- What you are asked to do -
Beginning at the line containing "Join [button] (311, 31)", output every line to the end of the data below exactly as it appears.
*** Exercise input Section Begins ***
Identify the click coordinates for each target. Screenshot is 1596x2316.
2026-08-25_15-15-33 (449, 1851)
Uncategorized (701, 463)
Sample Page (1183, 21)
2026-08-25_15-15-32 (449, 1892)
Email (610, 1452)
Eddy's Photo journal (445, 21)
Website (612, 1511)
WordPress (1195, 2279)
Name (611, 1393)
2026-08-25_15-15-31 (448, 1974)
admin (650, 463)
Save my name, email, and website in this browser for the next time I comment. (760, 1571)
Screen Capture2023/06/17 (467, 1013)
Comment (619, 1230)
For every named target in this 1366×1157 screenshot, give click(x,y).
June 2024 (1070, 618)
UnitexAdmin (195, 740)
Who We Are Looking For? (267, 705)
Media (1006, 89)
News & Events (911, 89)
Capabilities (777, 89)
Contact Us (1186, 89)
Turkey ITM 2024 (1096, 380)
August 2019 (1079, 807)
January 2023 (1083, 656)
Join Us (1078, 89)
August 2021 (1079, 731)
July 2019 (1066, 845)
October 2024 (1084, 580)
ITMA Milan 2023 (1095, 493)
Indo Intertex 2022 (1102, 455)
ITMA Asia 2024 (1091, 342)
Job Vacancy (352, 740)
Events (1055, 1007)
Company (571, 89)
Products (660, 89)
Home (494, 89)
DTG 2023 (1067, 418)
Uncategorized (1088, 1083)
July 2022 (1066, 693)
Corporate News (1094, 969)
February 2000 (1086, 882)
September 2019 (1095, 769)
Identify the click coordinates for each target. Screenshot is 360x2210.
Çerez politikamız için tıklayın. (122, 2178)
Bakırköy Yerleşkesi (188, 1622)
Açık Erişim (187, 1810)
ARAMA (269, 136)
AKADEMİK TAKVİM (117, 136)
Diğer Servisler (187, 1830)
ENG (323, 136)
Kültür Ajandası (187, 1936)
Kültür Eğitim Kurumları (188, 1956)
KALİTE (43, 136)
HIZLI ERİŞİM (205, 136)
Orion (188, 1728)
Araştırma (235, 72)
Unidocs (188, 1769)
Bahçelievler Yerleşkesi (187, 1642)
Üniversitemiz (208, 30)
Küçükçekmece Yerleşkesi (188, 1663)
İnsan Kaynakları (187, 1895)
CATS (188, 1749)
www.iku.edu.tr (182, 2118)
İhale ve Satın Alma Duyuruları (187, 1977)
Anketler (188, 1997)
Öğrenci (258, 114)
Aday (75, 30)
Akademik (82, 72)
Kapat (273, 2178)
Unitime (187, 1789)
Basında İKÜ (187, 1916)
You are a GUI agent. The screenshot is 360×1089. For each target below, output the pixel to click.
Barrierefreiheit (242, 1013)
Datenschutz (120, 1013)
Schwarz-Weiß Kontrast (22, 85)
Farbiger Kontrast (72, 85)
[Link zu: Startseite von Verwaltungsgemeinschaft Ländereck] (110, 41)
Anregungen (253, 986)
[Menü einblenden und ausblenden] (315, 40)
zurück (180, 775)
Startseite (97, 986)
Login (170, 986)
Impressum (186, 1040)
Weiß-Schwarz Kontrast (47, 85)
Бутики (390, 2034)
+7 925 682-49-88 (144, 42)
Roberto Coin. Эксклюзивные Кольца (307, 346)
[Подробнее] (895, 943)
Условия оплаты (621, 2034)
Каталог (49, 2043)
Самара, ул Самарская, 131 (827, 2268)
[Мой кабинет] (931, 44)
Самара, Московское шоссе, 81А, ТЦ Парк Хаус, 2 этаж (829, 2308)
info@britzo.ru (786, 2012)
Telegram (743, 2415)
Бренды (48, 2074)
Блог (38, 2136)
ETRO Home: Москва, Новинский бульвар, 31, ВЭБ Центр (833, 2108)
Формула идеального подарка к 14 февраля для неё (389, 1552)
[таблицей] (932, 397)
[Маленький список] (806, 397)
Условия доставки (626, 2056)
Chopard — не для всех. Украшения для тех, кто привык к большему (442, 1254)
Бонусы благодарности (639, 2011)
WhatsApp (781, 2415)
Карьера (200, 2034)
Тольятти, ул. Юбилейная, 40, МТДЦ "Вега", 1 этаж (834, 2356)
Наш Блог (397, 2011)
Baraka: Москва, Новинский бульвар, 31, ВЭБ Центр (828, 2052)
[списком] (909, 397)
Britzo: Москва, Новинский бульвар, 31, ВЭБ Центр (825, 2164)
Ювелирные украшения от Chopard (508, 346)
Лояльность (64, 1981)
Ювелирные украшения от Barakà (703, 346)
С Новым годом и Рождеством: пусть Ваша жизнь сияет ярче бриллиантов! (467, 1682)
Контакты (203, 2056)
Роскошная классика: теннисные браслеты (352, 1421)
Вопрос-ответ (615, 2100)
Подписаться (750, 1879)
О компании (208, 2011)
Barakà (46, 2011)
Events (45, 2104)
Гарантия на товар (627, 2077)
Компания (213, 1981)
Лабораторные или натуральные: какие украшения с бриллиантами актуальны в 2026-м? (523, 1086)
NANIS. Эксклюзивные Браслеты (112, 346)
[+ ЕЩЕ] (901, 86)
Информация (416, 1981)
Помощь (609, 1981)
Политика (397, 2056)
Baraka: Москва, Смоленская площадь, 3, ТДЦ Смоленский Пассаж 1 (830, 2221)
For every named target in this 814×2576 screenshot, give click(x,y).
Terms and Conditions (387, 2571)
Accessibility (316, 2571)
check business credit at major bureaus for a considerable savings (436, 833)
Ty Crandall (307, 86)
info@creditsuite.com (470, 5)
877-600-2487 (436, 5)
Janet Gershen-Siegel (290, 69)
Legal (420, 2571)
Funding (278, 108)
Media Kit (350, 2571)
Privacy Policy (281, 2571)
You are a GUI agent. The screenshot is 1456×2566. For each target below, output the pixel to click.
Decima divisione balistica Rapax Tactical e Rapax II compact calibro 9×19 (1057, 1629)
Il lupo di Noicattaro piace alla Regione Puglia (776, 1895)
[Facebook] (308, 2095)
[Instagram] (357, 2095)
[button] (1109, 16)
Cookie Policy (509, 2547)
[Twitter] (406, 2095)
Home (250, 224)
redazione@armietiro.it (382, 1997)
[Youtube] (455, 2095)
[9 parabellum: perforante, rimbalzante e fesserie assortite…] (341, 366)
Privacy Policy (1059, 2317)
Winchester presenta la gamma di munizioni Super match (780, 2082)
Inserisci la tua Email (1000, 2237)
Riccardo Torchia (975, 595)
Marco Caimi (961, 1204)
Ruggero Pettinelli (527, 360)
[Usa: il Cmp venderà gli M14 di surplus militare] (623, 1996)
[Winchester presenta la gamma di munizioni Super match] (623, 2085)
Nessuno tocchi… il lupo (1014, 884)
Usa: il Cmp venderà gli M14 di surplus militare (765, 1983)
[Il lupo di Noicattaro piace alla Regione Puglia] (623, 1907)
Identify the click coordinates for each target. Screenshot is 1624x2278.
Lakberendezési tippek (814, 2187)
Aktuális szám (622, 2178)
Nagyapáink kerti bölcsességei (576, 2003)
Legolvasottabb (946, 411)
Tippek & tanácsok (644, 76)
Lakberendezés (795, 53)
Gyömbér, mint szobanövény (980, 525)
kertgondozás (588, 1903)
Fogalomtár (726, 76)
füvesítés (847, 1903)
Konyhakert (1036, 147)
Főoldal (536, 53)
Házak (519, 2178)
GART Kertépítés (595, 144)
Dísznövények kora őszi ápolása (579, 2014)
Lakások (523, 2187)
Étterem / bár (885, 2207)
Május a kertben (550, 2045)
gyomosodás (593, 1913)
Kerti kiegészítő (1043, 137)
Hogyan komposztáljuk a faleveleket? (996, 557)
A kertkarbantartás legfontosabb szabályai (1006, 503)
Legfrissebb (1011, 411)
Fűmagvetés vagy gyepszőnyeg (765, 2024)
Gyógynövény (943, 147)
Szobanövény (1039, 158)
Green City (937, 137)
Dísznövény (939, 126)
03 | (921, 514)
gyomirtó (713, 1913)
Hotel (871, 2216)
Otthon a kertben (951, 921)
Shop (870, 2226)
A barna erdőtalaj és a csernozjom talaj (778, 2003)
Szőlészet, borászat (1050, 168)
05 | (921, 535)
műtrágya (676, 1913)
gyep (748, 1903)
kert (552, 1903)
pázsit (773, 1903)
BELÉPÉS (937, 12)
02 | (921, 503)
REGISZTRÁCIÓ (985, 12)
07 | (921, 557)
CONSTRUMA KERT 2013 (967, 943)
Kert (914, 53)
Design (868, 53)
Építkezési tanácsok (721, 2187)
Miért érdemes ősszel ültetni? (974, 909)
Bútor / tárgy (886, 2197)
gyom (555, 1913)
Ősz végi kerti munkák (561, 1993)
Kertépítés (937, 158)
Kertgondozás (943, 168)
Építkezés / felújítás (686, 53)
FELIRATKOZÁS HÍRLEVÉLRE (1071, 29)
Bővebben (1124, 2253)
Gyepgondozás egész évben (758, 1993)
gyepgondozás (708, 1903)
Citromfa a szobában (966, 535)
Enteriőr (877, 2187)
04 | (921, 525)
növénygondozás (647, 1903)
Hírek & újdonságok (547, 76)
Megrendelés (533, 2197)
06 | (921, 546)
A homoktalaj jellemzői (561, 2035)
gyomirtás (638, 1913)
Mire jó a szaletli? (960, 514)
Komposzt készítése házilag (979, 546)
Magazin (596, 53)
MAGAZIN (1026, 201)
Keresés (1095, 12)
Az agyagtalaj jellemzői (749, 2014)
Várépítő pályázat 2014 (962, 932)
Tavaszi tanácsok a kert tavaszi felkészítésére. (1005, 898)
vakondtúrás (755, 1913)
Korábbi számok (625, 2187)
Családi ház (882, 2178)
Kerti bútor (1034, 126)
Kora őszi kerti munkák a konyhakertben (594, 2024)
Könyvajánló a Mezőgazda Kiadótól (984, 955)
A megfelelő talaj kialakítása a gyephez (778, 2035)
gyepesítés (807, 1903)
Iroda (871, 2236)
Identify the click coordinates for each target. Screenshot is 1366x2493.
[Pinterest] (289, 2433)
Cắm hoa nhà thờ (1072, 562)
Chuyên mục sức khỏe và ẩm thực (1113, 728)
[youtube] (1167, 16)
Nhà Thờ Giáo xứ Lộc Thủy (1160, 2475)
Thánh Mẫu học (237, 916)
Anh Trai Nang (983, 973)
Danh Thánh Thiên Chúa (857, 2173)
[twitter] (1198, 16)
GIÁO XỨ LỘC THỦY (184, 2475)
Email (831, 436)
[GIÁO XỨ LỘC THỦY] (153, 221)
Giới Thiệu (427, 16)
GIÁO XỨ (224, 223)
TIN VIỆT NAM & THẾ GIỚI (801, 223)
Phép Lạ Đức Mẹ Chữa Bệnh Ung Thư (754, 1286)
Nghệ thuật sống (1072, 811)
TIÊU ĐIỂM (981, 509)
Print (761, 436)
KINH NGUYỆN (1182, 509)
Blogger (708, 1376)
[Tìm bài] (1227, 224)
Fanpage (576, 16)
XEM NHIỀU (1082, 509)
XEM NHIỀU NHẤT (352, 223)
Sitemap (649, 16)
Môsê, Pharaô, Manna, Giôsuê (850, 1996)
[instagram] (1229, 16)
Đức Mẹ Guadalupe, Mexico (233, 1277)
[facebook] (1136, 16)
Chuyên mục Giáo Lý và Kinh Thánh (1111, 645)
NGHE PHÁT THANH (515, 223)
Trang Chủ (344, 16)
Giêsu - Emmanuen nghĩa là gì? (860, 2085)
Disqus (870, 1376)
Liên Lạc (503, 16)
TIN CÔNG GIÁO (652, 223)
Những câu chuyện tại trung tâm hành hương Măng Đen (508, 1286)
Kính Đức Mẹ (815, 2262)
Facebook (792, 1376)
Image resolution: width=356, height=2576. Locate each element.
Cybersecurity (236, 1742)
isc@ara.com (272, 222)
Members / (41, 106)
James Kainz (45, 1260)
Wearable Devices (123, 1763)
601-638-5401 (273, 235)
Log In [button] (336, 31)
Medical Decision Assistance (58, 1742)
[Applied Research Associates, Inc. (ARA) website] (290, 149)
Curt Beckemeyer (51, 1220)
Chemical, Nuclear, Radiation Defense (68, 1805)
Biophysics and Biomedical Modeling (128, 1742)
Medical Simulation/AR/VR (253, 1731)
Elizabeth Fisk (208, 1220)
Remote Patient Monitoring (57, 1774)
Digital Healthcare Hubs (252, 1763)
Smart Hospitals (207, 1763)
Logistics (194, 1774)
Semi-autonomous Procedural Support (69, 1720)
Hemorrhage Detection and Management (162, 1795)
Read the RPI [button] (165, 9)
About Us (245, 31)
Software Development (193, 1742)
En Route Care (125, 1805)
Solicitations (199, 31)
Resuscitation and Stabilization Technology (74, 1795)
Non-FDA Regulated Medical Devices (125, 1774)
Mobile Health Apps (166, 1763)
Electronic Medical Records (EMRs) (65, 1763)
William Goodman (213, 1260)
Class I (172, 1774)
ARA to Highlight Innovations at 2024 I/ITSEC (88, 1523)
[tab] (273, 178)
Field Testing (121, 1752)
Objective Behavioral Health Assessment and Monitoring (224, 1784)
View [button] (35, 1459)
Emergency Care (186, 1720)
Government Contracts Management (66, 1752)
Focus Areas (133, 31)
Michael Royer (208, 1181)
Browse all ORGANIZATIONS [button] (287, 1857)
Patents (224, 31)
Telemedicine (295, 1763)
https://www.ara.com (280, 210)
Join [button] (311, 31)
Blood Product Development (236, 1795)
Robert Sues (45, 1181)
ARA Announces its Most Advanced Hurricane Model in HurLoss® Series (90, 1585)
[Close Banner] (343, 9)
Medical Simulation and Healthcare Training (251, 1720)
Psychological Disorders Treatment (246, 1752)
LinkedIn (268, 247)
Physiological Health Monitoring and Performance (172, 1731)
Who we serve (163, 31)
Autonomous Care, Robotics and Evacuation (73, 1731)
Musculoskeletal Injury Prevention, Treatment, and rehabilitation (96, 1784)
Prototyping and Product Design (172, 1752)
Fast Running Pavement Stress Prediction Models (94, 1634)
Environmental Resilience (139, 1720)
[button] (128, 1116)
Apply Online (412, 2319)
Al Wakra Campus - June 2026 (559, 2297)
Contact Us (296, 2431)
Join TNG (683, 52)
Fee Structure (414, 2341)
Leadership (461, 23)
*** Exercise input Section Ends ***
- Expected output -
Join [button] (311, 31)
Blood Product Development (236, 1795)
Robert Sues (45, 1181)
ARA Announces its Most Advanced Hurricane Model in HurLoss® Series (90, 1585)
[Close Banner] (343, 9)
Medical Simulation and Healthcare Training (251, 1720)
Psychological Disorders Treatment (246, 1752)
LinkedIn (268, 247)
Physiological Health Monitoring and Performance (172, 1731)
Who we serve (163, 31)
Autonomous Care, Robotics and Evacuation (73, 1731)
Musculoskeletal Injury Prevention, Treatment, and rehabilitation (96, 1784)
Prototyping and Product Design (172, 1752)
Fast Running Pavement Stress Prediction Models (94, 1634)
Environmental Resilience (139, 1720)
[button] (128, 1116)
Apply Online (412, 2319)
Al Wakra Campus - June 2026 (559, 2297)
Contact Us (296, 2431)
Join TNG (683, 52)
Fee Structure (414, 2341)
Leadership (461, 23)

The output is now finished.